(PROMPT) Only the number should be given: how many lines below contain "agent".

Saved entries
--- START ---
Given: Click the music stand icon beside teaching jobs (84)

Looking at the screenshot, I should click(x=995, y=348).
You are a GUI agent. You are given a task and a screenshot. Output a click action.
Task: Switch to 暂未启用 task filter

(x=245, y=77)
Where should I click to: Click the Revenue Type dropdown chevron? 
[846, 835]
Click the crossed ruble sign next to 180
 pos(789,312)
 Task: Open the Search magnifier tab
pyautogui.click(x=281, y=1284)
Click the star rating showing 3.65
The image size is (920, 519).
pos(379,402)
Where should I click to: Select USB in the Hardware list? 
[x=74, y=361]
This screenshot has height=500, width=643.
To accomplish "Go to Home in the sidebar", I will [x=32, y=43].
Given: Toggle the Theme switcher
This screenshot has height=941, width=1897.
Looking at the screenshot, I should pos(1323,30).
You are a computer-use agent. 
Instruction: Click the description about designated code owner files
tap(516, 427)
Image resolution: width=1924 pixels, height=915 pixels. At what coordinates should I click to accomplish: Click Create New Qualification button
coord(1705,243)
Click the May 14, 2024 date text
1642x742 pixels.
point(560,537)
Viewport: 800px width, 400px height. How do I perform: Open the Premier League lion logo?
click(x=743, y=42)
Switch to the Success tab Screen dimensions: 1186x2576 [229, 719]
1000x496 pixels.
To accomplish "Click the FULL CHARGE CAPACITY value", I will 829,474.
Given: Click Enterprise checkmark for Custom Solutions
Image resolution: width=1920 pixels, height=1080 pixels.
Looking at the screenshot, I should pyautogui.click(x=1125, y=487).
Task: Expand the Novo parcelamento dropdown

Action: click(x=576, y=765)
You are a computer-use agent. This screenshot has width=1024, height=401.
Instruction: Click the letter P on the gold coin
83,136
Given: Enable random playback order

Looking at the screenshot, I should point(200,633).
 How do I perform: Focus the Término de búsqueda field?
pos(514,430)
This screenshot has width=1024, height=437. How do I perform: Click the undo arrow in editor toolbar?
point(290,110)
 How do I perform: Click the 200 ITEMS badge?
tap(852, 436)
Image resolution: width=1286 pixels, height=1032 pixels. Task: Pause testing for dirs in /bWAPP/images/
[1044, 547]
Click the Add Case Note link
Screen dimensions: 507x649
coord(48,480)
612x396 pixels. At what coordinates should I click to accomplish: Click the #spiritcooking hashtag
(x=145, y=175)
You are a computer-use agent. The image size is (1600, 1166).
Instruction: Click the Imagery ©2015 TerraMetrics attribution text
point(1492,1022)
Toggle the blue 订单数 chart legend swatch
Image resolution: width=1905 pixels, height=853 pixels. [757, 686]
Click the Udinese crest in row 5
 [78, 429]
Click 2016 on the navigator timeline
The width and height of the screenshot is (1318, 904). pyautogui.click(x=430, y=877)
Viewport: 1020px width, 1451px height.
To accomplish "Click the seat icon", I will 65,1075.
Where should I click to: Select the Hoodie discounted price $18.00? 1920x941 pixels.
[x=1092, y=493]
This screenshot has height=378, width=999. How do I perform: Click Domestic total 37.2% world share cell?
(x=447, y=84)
--- END ---
(FINISHED TASK) 4